##### PROVIDED ENTRIES #####

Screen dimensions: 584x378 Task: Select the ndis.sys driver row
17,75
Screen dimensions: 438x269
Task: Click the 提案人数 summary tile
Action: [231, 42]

#####

PROBLEM TO WORK ON
Write out every entry again, exactly as it appears.

RESULT OF THE TASK
Screen dimensions: 584x378 Task: Select the ndis.sys driver row
17,75
Screen dimensions: 438x269
Task: Click the 提案人数 summary tile
Action: [231, 42]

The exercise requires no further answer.